[Dataset items]
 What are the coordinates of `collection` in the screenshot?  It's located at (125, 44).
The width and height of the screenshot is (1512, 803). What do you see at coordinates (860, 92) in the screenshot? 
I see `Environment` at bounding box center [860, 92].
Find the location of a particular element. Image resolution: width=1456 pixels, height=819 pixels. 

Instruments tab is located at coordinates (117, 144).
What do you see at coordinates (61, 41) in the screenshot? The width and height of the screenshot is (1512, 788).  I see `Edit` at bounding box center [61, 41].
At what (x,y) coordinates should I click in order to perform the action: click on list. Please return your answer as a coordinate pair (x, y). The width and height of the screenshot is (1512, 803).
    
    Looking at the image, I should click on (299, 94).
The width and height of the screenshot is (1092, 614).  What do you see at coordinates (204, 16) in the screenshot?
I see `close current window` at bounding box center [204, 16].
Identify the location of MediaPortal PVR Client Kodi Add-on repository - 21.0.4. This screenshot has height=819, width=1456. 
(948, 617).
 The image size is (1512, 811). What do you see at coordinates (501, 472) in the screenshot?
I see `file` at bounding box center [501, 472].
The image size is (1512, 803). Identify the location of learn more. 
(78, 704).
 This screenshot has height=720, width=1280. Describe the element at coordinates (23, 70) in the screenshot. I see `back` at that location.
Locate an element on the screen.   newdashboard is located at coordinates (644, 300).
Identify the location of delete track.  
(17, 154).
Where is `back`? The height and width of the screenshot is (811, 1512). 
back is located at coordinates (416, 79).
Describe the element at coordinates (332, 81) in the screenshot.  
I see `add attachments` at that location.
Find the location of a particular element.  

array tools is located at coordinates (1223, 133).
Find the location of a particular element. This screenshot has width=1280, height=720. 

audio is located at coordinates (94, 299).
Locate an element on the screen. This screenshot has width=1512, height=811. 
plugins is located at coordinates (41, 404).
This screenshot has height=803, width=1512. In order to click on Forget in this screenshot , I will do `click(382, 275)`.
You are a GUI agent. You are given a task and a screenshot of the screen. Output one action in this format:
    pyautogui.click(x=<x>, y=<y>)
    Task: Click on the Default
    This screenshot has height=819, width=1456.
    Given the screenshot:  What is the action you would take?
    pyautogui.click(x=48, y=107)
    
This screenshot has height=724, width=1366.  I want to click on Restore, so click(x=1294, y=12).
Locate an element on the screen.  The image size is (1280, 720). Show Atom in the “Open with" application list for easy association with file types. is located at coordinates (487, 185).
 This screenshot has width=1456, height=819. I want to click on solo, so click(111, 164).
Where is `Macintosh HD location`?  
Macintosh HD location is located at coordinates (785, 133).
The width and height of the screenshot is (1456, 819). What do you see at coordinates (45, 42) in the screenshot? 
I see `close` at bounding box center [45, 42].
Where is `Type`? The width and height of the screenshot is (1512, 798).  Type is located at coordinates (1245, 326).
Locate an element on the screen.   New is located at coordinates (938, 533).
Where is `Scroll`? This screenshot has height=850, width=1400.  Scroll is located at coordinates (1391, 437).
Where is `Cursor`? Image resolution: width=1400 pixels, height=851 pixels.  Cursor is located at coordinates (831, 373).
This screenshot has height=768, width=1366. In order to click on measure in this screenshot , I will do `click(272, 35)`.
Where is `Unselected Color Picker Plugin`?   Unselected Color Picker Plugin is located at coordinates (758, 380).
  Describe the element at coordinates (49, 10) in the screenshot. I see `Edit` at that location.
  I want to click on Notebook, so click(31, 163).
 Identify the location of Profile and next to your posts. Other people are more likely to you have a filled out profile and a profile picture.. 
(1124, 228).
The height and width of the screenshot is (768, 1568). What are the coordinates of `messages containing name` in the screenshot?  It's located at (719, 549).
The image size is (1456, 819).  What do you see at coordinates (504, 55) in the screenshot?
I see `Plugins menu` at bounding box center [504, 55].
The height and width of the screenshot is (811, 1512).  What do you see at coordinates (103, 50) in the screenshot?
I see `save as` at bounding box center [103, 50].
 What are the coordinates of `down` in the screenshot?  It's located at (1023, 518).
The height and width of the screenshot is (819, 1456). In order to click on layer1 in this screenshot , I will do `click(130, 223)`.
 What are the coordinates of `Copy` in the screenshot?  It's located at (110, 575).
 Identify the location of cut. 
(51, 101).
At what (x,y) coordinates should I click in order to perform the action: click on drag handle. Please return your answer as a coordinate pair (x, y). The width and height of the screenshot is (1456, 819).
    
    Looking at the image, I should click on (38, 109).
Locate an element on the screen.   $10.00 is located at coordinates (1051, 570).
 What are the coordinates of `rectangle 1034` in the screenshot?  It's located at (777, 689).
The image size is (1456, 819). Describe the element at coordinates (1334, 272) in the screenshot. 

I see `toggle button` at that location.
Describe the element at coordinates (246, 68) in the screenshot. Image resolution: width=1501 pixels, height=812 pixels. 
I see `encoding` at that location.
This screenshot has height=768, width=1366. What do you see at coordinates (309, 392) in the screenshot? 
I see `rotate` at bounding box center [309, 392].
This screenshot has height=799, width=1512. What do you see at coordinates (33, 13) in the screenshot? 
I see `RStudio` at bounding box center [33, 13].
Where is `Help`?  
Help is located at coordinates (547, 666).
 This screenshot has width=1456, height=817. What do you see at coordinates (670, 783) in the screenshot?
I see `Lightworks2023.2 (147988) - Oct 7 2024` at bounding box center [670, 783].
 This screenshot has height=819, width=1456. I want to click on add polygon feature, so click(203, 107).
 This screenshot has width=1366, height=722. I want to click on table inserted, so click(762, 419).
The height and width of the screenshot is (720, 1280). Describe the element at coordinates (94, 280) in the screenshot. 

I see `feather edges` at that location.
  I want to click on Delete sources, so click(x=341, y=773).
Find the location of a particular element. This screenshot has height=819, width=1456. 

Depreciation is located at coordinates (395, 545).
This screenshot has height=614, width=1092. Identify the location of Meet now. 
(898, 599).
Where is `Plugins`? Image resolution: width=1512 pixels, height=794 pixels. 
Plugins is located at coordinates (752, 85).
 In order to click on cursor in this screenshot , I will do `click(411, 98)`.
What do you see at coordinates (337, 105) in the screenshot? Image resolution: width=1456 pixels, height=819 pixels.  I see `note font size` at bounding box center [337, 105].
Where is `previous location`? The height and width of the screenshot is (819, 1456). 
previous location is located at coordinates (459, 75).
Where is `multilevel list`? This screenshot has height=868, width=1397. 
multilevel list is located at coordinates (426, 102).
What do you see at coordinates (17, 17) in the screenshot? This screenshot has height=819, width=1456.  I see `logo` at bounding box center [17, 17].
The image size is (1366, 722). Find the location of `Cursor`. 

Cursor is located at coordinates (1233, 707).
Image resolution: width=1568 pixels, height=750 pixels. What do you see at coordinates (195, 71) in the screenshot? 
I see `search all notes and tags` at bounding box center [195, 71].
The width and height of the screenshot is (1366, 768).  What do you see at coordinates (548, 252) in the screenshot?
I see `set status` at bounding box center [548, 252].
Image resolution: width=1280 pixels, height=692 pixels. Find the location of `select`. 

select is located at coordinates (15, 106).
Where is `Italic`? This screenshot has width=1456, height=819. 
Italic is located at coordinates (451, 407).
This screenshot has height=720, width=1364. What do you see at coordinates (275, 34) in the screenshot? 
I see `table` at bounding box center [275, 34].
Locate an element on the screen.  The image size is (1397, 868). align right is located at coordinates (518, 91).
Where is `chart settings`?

▶ **AIM**
Give back every line of the listing above word for word, from the first to the last, with nothing changed.

▶ **TASK RESULT**
 What are the coordinates of `collection` in the screenshot?  It's located at (125, 44).
The width and height of the screenshot is (1512, 803). What do you see at coordinates (860, 92) in the screenshot? 
I see `Environment` at bounding box center [860, 92].
Find the location of a particular element. Image resolution: width=1456 pixels, height=819 pixels. 

Instruments tab is located at coordinates (117, 144).
What do you see at coordinates (61, 41) in the screenshot? The width and height of the screenshot is (1512, 788).  I see `Edit` at bounding box center [61, 41].
At what (x,y) coordinates should I click in order to perform the action: click on list. Please return your answer as a coordinate pair (x, y). The width and height of the screenshot is (1512, 803).
    
    Looking at the image, I should click on (299, 94).
The width and height of the screenshot is (1092, 614).  What do you see at coordinates (204, 16) in the screenshot?
I see `close current window` at bounding box center [204, 16].
Identify the location of MediaPortal PVR Client Kodi Add-on repository - 21.0.4. This screenshot has height=819, width=1456. 
(948, 617).
 The image size is (1512, 811). What do you see at coordinates (501, 472) in the screenshot?
I see `file` at bounding box center [501, 472].
The image size is (1512, 803). Identify the location of learn more. 
(78, 704).
 This screenshot has height=720, width=1280. Describe the element at coordinates (23, 70) in the screenshot. I see `back` at that location.
Locate an element on the screen.   newdashboard is located at coordinates (644, 300).
Identify the location of delete track.  
(17, 154).
Where is `back`? The height and width of the screenshot is (811, 1512). 
back is located at coordinates (416, 79).
Describe the element at coordinates (332, 81) in the screenshot.  
I see `add attachments` at that location.
Find the location of a particular element.  

array tools is located at coordinates (1223, 133).
Find the location of a particular element. This screenshot has width=1280, height=720. 

audio is located at coordinates (94, 299).
Locate an element on the screen. This screenshot has width=1512, height=811. 
plugins is located at coordinates (41, 404).
This screenshot has height=803, width=1512. In order to click on Forget in this screenshot , I will do `click(382, 275)`.
You are a GUI agent. You are given a task and a screenshot of the screen. Output one action in this format:
    pyautogui.click(x=<x>, y=<y>)
    Task: Click on the Default
    This screenshot has height=819, width=1456.
    Given the screenshot:  What is the action you would take?
    pyautogui.click(x=48, y=107)
    
This screenshot has height=724, width=1366.  I want to click on Restore, so click(x=1294, y=12).
Locate an element on the screen.  The image size is (1280, 720). Show Atom in the “Open with" application list for easy association with file types. is located at coordinates (487, 185).
 This screenshot has width=1456, height=819. I want to click on solo, so click(111, 164).
Where is `Macintosh HD location`?  
Macintosh HD location is located at coordinates (785, 133).
The width and height of the screenshot is (1456, 819). What do you see at coordinates (45, 42) in the screenshot? 
I see `close` at bounding box center [45, 42].
Where is `Type`? The width and height of the screenshot is (1512, 798).  Type is located at coordinates (1245, 326).
Locate an element on the screen.   New is located at coordinates (938, 533).
Where is `Scroll`? This screenshot has height=850, width=1400.  Scroll is located at coordinates (1391, 437).
Where is `Cursor`? Image resolution: width=1400 pixels, height=851 pixels.  Cursor is located at coordinates (831, 373).
This screenshot has height=768, width=1366. In order to click on measure in this screenshot , I will do `click(272, 35)`.
Where is `Unselected Color Picker Plugin`?   Unselected Color Picker Plugin is located at coordinates (758, 380).
  Describe the element at coordinates (49, 10) in the screenshot. I see `Edit` at that location.
  I want to click on Notebook, so click(31, 163).
 Identify the location of Profile and next to your posts. Other people are more likely to you have a filled out profile and a profile picture.. 
(1124, 228).
The height and width of the screenshot is (768, 1568). What are the coordinates of `messages containing name` in the screenshot?  It's located at (719, 549).
The image size is (1456, 819).  What do you see at coordinates (504, 55) in the screenshot?
I see `Plugins menu` at bounding box center [504, 55].
The height and width of the screenshot is (811, 1512).  What do you see at coordinates (103, 50) in the screenshot?
I see `save as` at bounding box center [103, 50].
 What are the coordinates of `down` in the screenshot?  It's located at (1023, 518).
The height and width of the screenshot is (819, 1456). In order to click on layer1 in this screenshot , I will do `click(130, 223)`.
 What are the coordinates of `Copy` in the screenshot?  It's located at (110, 575).
 Identify the location of cut. 
(51, 101).
At what (x,y) coordinates should I click in order to perform the action: click on drag handle. Please return your answer as a coordinate pair (x, y). The width and height of the screenshot is (1456, 819).
    
    Looking at the image, I should click on (38, 109).
Locate an element on the screen.   $10.00 is located at coordinates (1051, 570).
 What are the coordinates of `rectangle 1034` in the screenshot?  It's located at (777, 689).
The image size is (1456, 819). Describe the element at coordinates (1334, 272) in the screenshot. 

I see `toggle button` at that location.
Describe the element at coordinates (246, 68) in the screenshot. Image resolution: width=1501 pixels, height=812 pixels. 
I see `encoding` at that location.
This screenshot has height=768, width=1366. What do you see at coordinates (309, 392) in the screenshot? 
I see `rotate` at bounding box center [309, 392].
This screenshot has height=799, width=1512. What do you see at coordinates (33, 13) in the screenshot? 
I see `RStudio` at bounding box center [33, 13].
Where is `Help`?  
Help is located at coordinates (547, 666).
 This screenshot has width=1456, height=817. What do you see at coordinates (670, 783) in the screenshot?
I see `Lightworks2023.2 (147988) - Oct 7 2024` at bounding box center [670, 783].
 This screenshot has height=819, width=1456. I want to click on add polygon feature, so click(203, 107).
 This screenshot has width=1366, height=722. I want to click on table inserted, so click(762, 419).
The height and width of the screenshot is (720, 1280). Describe the element at coordinates (94, 280) in the screenshot. 

I see `feather edges` at that location.
  I want to click on Delete sources, so click(x=341, y=773).
Find the location of a particular element. This screenshot has height=819, width=1456. 

Depreciation is located at coordinates (395, 545).
This screenshot has height=614, width=1092. Identify the location of Meet now. 
(898, 599).
Where is `Plugins`? Image resolution: width=1512 pixels, height=794 pixels. 
Plugins is located at coordinates (752, 85).
 In order to click on cursor in this screenshot , I will do `click(411, 98)`.
What do you see at coordinates (337, 105) in the screenshot? Image resolution: width=1456 pixels, height=819 pixels.  I see `note font size` at bounding box center [337, 105].
Where is `previous location`? The height and width of the screenshot is (819, 1456). 
previous location is located at coordinates (459, 75).
Where is `multilevel list`? This screenshot has height=868, width=1397. 
multilevel list is located at coordinates (426, 102).
What do you see at coordinates (17, 17) in the screenshot? This screenshot has height=819, width=1456.  I see `logo` at bounding box center [17, 17].
The image size is (1366, 722). Find the location of `Cursor`. 

Cursor is located at coordinates (1233, 707).
Image resolution: width=1568 pixels, height=750 pixels. What do you see at coordinates (195, 71) in the screenshot? 
I see `search all notes and tags` at bounding box center [195, 71].
The width and height of the screenshot is (1366, 768).  What do you see at coordinates (548, 252) in the screenshot?
I see `set status` at bounding box center [548, 252].
Image resolution: width=1280 pixels, height=692 pixels. Find the location of `select`. 

select is located at coordinates (15, 106).
Where is `Italic`? This screenshot has width=1456, height=819. 
Italic is located at coordinates (451, 407).
This screenshot has height=720, width=1364. What do you see at coordinates (275, 34) in the screenshot? 
I see `table` at bounding box center [275, 34].
Locate an element on the screen.  The image size is (1397, 868). align right is located at coordinates (518, 91).
Where is `chart settings`?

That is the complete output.